O ministro Alexandre de Moraes, do Supremo Tribunal Federal, concedeu prazo de 15 dias para que a Procuradoria-Geral da República se manifeste sobre a decisão do senador Flávio Bolsonaro (PL-RJ) de não comparecer ao depoimento que estava marcado para a terça-feira, 28, na Polícia Federal. O parlamentar é investigado por suposta prática do crime de calúnia contra o presidente Luiz Inácio Lula da Silva.

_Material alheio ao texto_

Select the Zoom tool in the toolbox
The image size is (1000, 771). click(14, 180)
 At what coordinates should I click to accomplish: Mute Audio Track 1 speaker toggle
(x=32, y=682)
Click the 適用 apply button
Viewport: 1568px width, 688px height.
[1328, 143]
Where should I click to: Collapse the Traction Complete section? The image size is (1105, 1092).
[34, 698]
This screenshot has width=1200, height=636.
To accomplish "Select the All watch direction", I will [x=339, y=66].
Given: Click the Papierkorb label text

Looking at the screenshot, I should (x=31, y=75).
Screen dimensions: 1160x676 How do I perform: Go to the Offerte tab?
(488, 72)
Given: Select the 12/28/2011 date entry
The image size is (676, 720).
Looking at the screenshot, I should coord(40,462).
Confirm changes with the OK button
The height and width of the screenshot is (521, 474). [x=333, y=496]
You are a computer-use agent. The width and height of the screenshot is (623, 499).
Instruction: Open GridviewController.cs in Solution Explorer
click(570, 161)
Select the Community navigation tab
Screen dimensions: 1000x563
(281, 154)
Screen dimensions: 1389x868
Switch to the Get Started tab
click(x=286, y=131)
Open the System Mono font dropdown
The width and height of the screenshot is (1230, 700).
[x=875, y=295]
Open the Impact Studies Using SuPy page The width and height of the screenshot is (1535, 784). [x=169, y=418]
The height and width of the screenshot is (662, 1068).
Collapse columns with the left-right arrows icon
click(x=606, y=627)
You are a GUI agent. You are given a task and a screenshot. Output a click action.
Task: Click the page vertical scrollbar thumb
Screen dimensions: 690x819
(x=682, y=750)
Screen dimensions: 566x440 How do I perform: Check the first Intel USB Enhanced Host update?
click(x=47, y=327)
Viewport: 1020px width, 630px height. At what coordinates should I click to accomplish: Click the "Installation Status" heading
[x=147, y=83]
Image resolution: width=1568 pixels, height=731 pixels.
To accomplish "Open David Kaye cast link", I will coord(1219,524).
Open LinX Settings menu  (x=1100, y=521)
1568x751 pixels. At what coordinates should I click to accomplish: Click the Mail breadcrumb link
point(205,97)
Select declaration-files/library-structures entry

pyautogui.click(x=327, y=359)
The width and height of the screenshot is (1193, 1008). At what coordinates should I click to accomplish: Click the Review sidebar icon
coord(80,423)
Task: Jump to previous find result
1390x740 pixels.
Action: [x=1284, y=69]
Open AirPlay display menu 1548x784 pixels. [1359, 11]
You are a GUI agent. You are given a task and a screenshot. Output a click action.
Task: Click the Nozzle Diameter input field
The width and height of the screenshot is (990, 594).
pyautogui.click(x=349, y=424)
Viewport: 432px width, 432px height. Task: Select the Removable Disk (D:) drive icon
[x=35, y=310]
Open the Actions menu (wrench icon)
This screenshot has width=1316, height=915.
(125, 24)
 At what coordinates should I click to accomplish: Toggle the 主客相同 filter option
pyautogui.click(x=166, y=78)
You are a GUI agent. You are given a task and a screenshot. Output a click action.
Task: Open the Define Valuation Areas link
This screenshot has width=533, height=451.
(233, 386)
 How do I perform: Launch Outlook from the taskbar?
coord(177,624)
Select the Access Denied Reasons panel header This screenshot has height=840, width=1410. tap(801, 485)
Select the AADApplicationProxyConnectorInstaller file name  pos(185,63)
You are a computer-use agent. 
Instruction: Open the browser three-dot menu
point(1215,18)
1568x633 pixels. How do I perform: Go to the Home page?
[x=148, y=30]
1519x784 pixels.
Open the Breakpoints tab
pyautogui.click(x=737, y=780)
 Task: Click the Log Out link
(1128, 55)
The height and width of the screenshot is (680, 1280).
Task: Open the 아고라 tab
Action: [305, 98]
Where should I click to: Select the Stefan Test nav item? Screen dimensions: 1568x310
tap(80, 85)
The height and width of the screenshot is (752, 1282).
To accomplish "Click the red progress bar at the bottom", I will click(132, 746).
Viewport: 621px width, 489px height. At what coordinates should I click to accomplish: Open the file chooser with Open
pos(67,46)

A oitiva estava prevista para as 14h, mas, pouco antes do horário marcado, a defesa apresentou uma manifestação por escrito na qual rebate as acusações e pediu que o documento fosse aceito em substituição ao depoimento. Na condição de investigado, Flávio não é obrigado a produzir provas contra si nem a prestar depoimento.

O delegado da Polícia Federal Antônio Carlos Knoll comunicou ao STF que o senador foi regularmente intimado, mas optou por encaminhar apenas a manifestação escrita. Ao analisar o caso, Moraes determinou o retorno dos autos ao Ministério Público.

"Demonstrada a intenção de Flávio Nantes Bolsonaro em não comparecer à Polícia Federal para prestar depoimento, conforme solicitado pela Procuradoria-Geral da República, determino o retorno dos autos ao Ministério Público para manifestação, no prazo de 15 dias."

O inquérito foi instaurado a partir de uma representação da Polícia Federal sobre uma publicação feita por Flávio Bolsonaro no X, em 3 de janeiro. Na postagem, o senador afirmou que "Lula será delatado" e associou o presidente a crimes como tráfico internacional de drogas e armas, lavagem de dinheiro e apoio ao terrorismo.